Of course, these three companies are all backed by wealthy venture capitalists expecting to become even wealthier when these closely held businesses take advantage of the Wall Street-enabled market for initial public offerings. Did someone forget to tell Hedges et al. that Facebook is backed by Goldman Sachs Group Inc., may have a market capitalization of about $100 billion if it goes public next year, and its co-founder, Mark Zuckerberg, is thought to be worth $17.5 billion largely because so many people around the world are willing to share their private musings with their friends (and with Facebook) for free?

We all know now that no self-respecting Occupy Wall Street protester would be caught dead without his or her hand-held device, preferably an Apple Inc. iPhone or iPad. Without Wall Street and its ability to match entrepreneurs such as Steve Jobs with investors and their capital, there would probably be no iPhones or iPads today and, of course, Apple wouldn’t be the world’s most valuable company ― at about $391 billion ― and one admired around the world. Nor would Jobs have been worth roughly $7 billion when he died tragically earlier this month.

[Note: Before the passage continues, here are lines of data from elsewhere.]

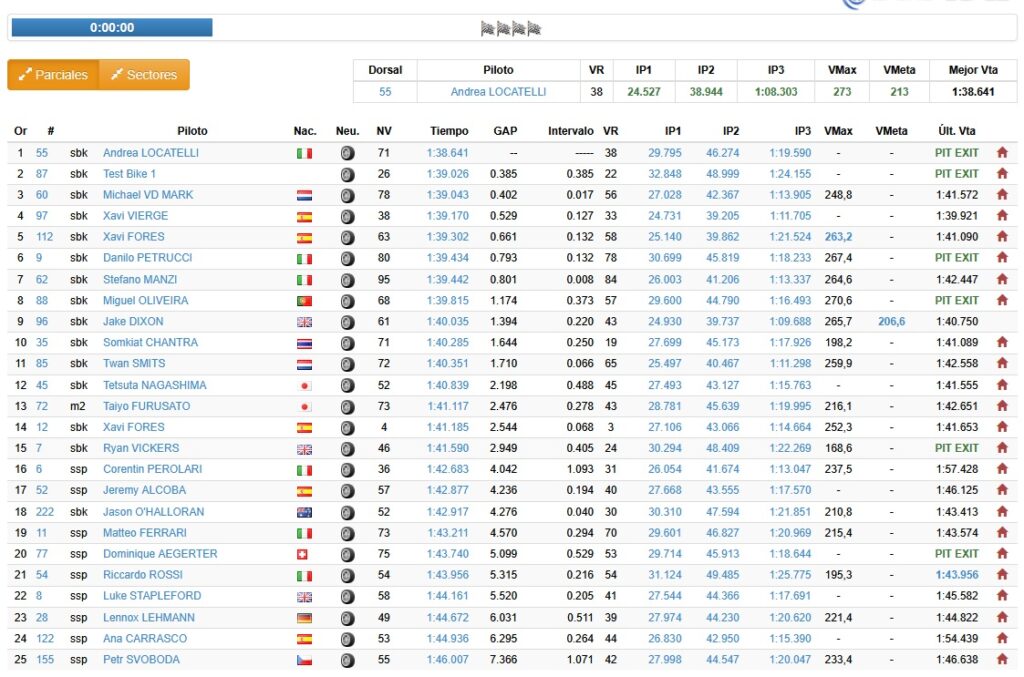Click the tyre icon in Jake Dixon's row

(347, 322)
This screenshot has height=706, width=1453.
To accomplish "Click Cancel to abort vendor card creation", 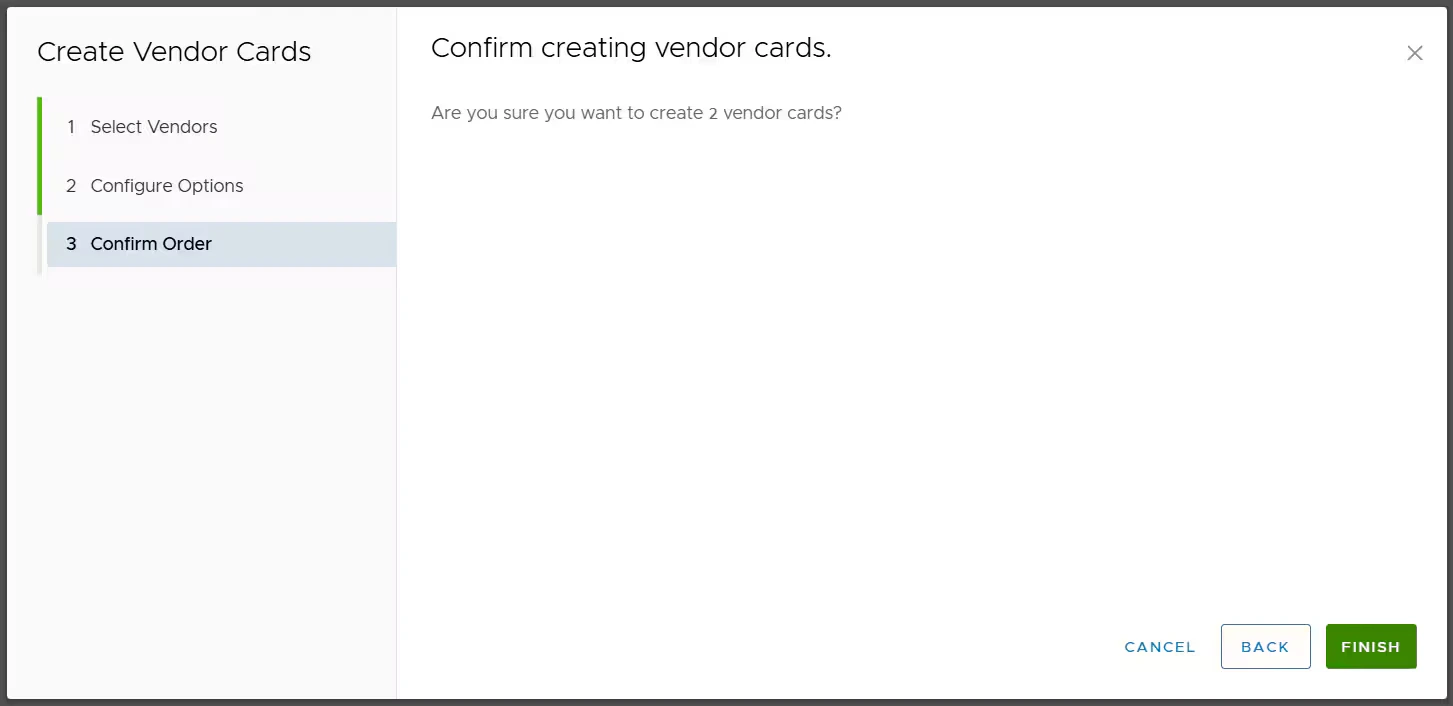I will tap(1158, 646).
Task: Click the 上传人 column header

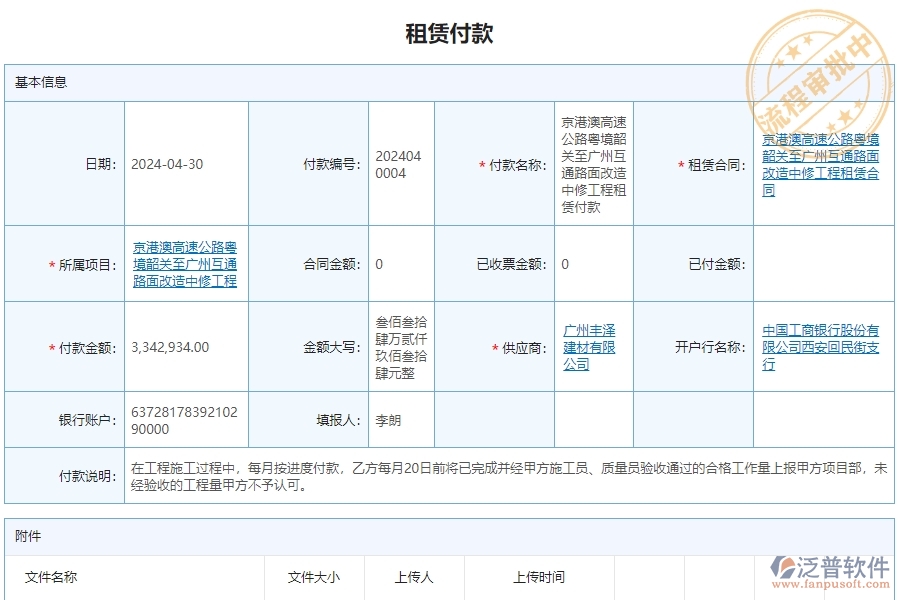Action: [x=410, y=577]
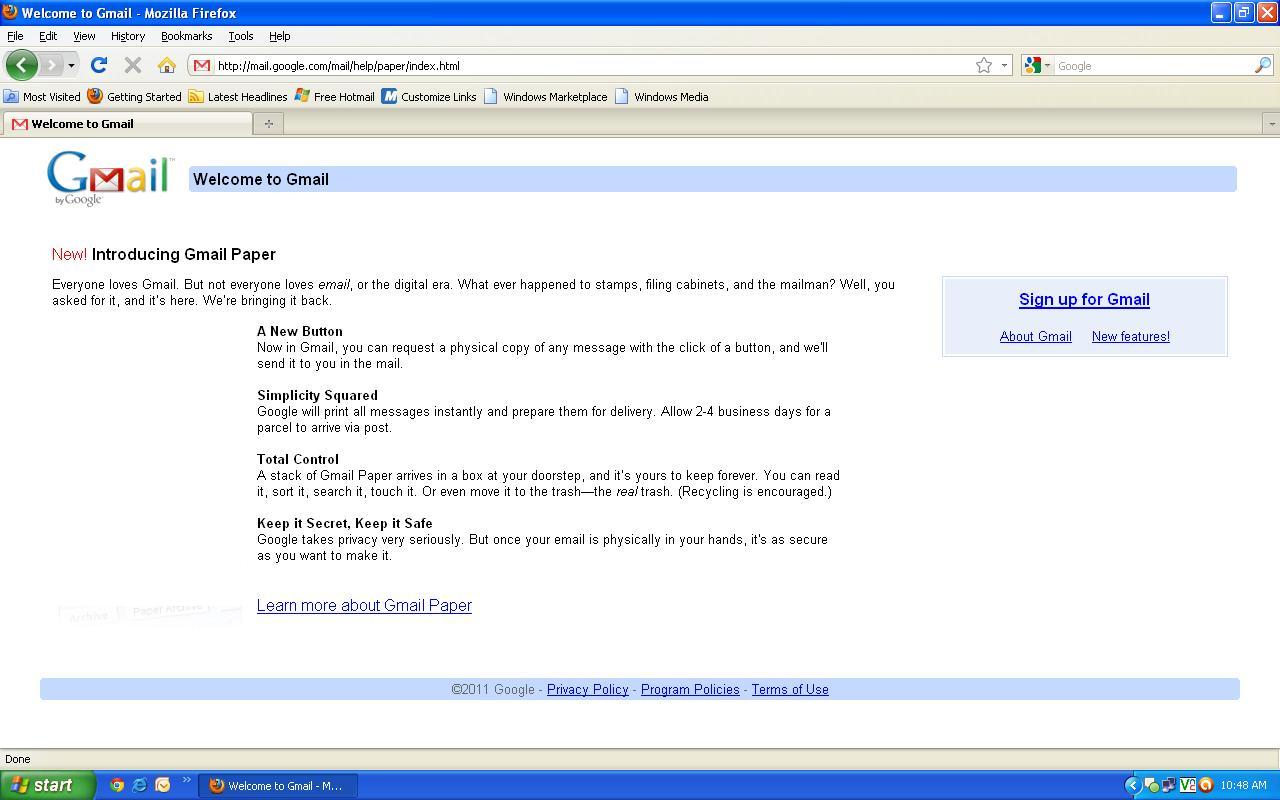This screenshot has width=1280, height=800.
Task: Launch Chrome from the quick launch bar
Action: tap(117, 785)

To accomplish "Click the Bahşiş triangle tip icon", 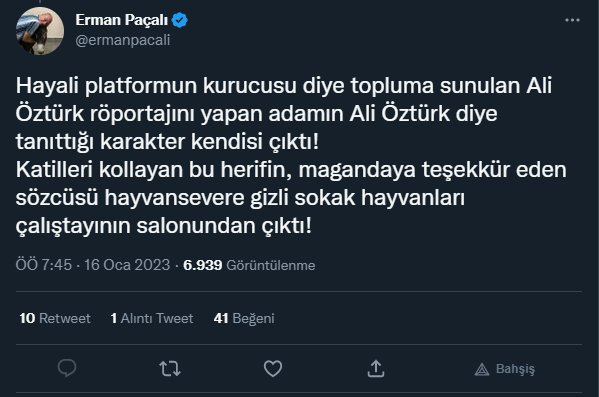I will pyautogui.click(x=482, y=369).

“We have picked a fight with the most powerful economic and political forces on the planet,” Naomi Klein, another one of the intellectual leaders of the movement, said in an Oct. 6 speech at the park. “That’s frightening. And as this movement grows from strength to strength, it will get more frightening.”

The park where the protesters have been living for the past month is named after John Zuccotti, the co-chairman of Brookfield Office Properties Inc., one of the nation’s largest developers of commercial office space. Brookfield, which owns the park, donated $8 million to repair extensive damage from the Sept. 11 terrorist attacks on the nearby World Trade Center buildings.

On Oct. 11, Brookfield’s chief executive officer, Richard B. Clark, sent a letter to Raymond Kelly, the New York City police commissioner, stating that the company wanted to clean up the park, which has gotten understandably messy with all the people camped out there. He also noted that the protesters had pretty much prevented other people, not interested in protesting, from using the park.

A confrontation loomed as the demonstrators insisted they wouldn’t move for the cleaning and would prefer to be arrested. On Friday morning, Brookfield made the decision not to clean Zuccotti Park, for now, and a serious confrontation with the police was avoided. No doubt, the protesters are giving little thought to the hospitality Brookfield has been providing to them.

What’s wrong with this picture is that the activists and their purported leaders, such as Hedges and Klein, have failed to account for how fortunate we are to live in a country that affords us the freedoms of speech and of protest and creates products, services and a general standard of living that we have come to take for granted and that is the envy of the world. 

By William D. Cohan
 
William D. Cohan, a former investment banker and the author of “Money and Power: How Goldman Sachs Came to Rule the World,” is a Bloomberg View columnist. The opinions expressed are his own. ― Ed.